#### Data shown

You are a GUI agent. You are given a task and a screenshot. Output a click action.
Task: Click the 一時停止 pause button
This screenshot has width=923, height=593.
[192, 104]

########
#### Data shown

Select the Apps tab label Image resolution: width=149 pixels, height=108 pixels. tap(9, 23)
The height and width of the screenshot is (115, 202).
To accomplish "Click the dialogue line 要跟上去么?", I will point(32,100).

########
#### Data shown

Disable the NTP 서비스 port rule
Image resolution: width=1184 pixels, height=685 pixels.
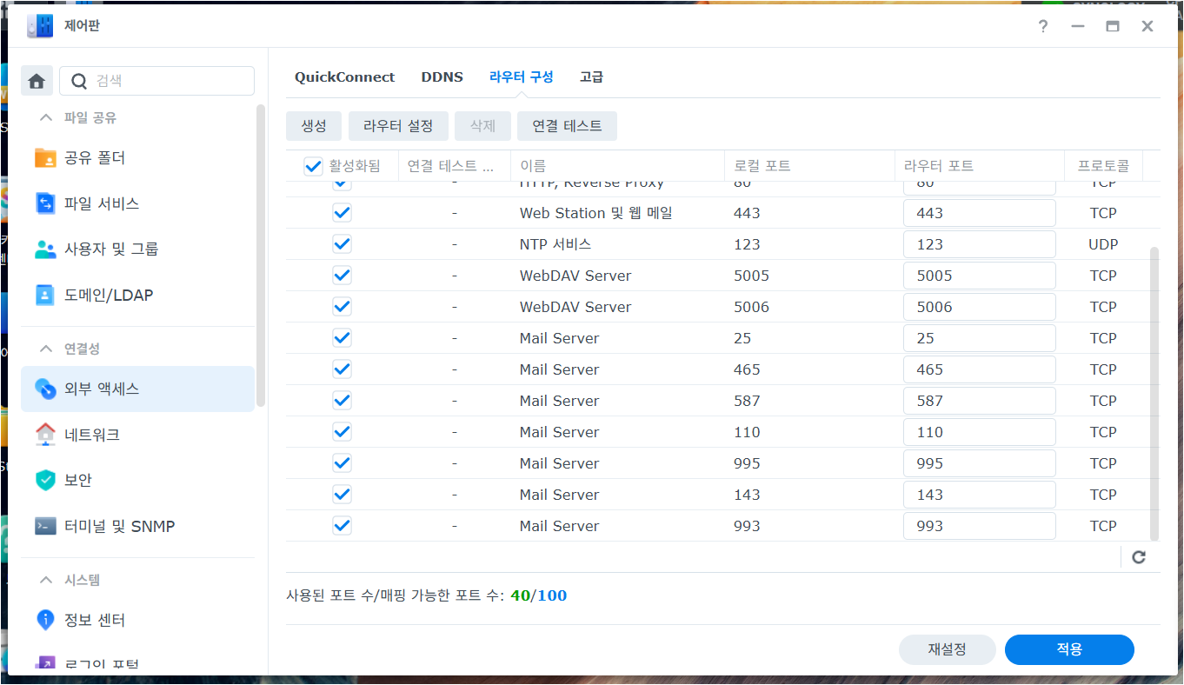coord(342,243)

########

Work instructions:
Starting at the line that has "Disable the NTP 서비스 port rule" and stopping after the line that has "coord(342,243)", rewrite those lines as a JSON list of strings with one string per line. Drop blank lines and leave the pictures out.

Response:
[
  "Disable the NTP 서비스 port rule",
  "Image resolution: width=1184 pixels, height=685 pixels.",
  "coord(342,243)"
]